> _Text excerpt_
--- START ---

Skip to main content

Async Jobs

For large batches or very slow targets, submit a job and poll for the result instead of holding a synchronous connection open. Async jobs survive timeouts and let you fire many requests without managing thousands of concurrent sockets.

info

Async jobs run on the Redis-backed queue. If your deployment runs the gateway without a queue, async returns 503 and you should use the synchronous /v1/scrape instead. The hosted API at api.omniscrape.io always supports async.

1. Submit a job

POST https://api.omniscrape.io/v1/scrape/async

The body is identical to /v1/scrape. The response returns immediately (HTTP 202) with a job id and the URL to poll:

{
"success": true,
"job_id": "3f9a2c8d-1e7b-4a06-9c2d-8f2a91c3aa10",
"status": "queued",
"poll": "/v1/jobs/3f9a2c8d-1e7b-4a06-9c2d-8f2a91c3aa10"
}

2. Poll for status

GET https://api.omniscrape.io/v1/jobs/{job_id}
curl https://api.omniscrape.io/v1/jobs/3f9a2c8d-1e7b-4a06-9c2d-8f2a91c3aa10 \
-H "X-API-Key: $OMNISCRAPE_KEY"

--- END ---

> _Given problem_
Translate this sentence from the Async Jobs page into Spanish: "Async jobs survive timeouts and let you fire many requests without managing thousands of concurrent sockets."

> _Data section_
--- START ---

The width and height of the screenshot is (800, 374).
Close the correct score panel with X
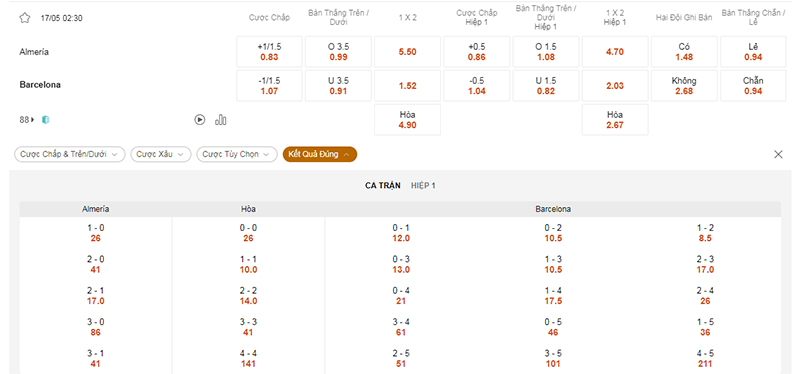[x=778, y=155]
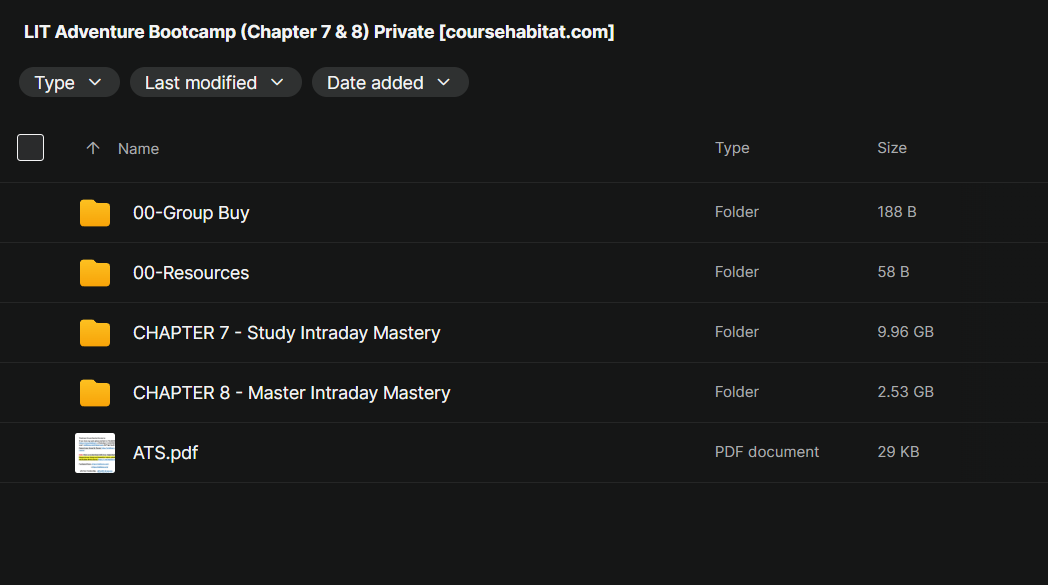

--- END ---

> _Answer to the exercise_
Los trabajos asíncronos sobreviven a los tiempos de espera agotados y le permiten lanzar muchas solicitudes sin tener que gestionar miles de sockets simultáneos.